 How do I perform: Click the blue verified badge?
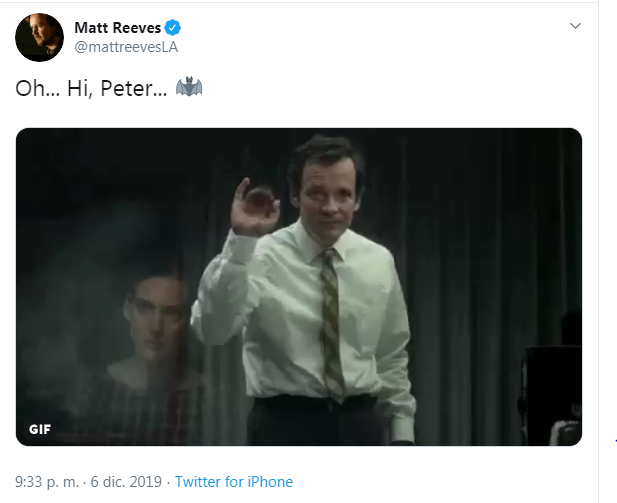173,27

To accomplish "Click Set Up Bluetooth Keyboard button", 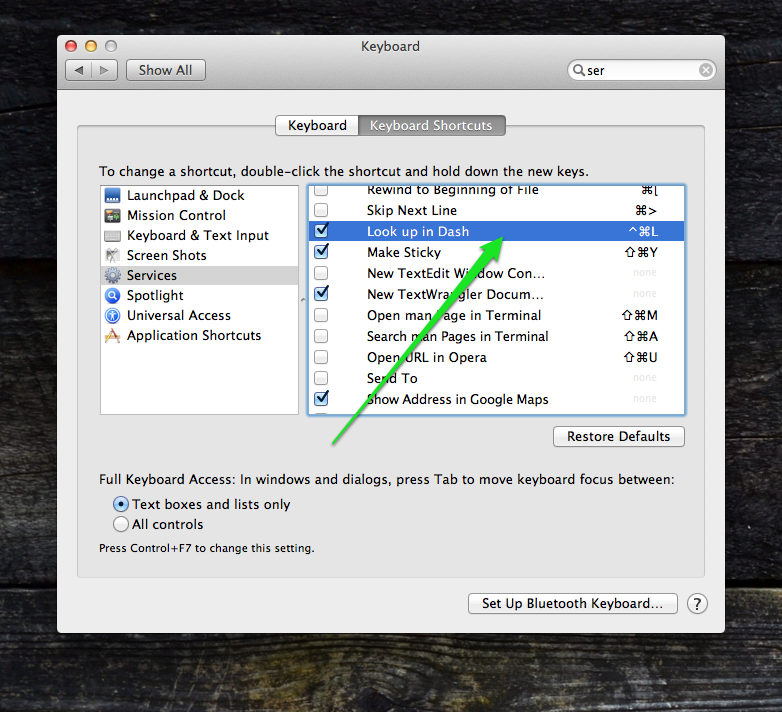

□ □ □ □ □

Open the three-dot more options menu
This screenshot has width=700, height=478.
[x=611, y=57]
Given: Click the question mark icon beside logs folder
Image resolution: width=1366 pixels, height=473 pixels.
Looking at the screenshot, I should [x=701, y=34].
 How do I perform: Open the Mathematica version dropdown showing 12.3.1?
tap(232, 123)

□ □ □ □ □

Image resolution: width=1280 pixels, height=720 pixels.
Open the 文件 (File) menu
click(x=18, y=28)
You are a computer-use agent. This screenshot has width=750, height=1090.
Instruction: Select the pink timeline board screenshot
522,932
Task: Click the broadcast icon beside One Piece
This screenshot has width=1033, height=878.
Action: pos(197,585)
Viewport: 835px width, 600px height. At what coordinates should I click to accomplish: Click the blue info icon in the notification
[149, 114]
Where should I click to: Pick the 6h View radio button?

□ □ □ □ □

*What the exercise asks:* All lines above from the one containing "You are a computer-use" to the one containing "Where should I" must be repeated exactly, both lines included, and no others.

*Exercise response:*
You are a computer-use agent. This screenshot has width=750, height=1090.
Instruction: Select the pink timeline board screenshot
522,932
Task: Click the broadcast icon beside One Piece
This screenshot has width=1033, height=878.
Action: pos(197,585)
Viewport: 835px width, 600px height. At what coordinates should I click to accomplish: Click the blue info icon in the notification
[149, 114]
Where should I click to: Pick the 6h View radio button?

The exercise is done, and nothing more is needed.